By now being fully divested of his scuffed and battered armor, which the attendants had already removed to begin the process of renewing it, Conan finished his drink and said “I thank you for the compliment, good sir. I would speak falsely if I said I never thought there was a chance that I would fall to you. At the king’s right hand in the fight to reclaim the kingdom, I fought many strong men, but none were a match for you. Join me in attending the king’s feast.”
“That I will gladly do.”
So saying, the two departed from Conan’s tent and began to make their way, through a wave of cheers for both of them, up to the castle. When they had set foot inside and the herald had announced “Robert, Earl of Salanfel” and “Conan, Baron of Wycliff” All the nobles there present stood once more and again gave them both a round of applause. In the midst of this noise they shook hands and then separated, each going to the place assigned to him.
When at last Conan had reached the high table, and taken his place at the king’s right side, above even the king’s own family, Valun opened the feast and another night of much food and good fellowship began. After some minutes, Conan saw that Valun was leaning to his side and asked “What would you say, my lord?”
Valun answered calmly “I would ask where John of Ronaiera is, for I believe he should be here with us, yet I have not seen him this day.”

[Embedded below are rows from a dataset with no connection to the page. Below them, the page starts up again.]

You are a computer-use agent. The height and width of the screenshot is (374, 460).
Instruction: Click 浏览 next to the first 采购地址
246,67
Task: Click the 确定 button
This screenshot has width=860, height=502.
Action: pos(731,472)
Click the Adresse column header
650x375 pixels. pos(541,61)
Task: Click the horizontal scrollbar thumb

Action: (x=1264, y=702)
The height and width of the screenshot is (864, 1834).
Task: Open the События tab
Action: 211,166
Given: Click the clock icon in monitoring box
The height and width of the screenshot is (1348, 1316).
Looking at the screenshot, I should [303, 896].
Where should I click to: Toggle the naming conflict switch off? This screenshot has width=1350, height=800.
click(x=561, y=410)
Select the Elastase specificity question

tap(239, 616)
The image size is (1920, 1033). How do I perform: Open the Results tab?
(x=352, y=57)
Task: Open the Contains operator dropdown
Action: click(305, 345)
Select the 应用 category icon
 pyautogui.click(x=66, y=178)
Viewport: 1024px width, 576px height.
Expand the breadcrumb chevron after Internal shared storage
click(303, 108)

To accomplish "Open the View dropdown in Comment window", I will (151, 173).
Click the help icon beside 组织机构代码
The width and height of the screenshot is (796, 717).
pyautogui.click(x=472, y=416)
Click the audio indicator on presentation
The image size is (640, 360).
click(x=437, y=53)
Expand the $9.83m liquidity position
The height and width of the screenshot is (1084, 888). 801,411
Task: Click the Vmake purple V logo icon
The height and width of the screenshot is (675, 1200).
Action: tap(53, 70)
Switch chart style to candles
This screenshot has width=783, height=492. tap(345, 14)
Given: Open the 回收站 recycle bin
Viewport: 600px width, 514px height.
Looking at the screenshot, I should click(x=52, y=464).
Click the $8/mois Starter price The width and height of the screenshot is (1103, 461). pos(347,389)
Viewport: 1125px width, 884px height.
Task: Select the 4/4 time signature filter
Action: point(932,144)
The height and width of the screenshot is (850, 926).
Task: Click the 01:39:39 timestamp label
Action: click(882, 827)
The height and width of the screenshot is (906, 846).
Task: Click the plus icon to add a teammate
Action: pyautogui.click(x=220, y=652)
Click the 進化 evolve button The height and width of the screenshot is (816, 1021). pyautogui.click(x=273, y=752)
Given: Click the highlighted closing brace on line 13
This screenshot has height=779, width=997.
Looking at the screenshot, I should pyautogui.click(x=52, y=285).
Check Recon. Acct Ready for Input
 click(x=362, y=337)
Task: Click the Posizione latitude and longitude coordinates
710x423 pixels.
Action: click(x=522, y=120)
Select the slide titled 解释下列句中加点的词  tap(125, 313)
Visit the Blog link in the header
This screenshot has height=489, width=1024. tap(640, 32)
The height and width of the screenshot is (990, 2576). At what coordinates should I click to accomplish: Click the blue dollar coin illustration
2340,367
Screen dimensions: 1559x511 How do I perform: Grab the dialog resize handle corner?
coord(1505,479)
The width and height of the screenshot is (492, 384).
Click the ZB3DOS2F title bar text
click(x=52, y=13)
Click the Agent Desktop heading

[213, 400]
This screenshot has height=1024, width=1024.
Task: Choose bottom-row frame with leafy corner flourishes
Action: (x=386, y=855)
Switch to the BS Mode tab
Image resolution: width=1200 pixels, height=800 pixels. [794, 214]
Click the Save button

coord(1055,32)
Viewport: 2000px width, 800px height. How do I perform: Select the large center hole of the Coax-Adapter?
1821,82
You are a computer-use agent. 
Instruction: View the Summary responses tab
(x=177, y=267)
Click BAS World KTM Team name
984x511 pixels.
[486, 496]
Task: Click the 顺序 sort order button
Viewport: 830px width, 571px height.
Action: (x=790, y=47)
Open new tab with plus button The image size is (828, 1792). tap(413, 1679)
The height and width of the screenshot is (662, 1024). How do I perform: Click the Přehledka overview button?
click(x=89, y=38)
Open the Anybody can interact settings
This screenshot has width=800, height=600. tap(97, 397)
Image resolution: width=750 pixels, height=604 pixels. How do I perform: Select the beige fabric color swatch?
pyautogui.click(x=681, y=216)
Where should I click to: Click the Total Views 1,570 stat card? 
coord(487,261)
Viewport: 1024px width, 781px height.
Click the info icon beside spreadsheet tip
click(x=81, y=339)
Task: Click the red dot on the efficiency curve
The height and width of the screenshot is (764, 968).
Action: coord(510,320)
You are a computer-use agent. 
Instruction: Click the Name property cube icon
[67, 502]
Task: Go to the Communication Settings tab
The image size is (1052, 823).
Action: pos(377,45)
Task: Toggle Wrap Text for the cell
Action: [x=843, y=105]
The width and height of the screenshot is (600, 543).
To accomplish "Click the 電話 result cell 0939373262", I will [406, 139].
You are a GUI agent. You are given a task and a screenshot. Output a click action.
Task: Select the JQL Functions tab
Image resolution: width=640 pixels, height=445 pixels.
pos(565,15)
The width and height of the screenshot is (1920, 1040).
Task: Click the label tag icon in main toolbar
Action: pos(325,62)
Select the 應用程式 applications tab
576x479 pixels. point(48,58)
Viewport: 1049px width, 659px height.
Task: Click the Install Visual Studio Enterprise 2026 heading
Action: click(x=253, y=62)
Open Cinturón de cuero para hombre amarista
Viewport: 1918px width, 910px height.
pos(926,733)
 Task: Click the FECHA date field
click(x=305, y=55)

“I have done nothing against him, my lord, and I know not where he can be found. Please let us not allow his absence to spoil our good cheer.”
“I will take your advice for this night. I sent for him some time ago, however. Surely he must have been found were he in the city.”
John sat on a small bed in a chamber situated high up one of the towers of the castle. He had gone up to that room while everyone was watching the tournament. The window into it did not look toward the north, so he had missed the whole event, but that did not bother him. He found that little bothered him anymore. He groaned as he tried to straighten his back to walk around the small space and keep his limbs from going numb. The pain still hurt like knives, however, and he was forced to fall back after managing two steps. He no longer feared death, only pain. Death, in fact, had been easy, he thought. It had taken but little to give it to the king’s messenger, who had found him as he approached the castle earlier. The Naiberns had disposed of the body. His task was to wait for a chance. He began to softly sing a tragic ballad as he continued to sharpen a long knife.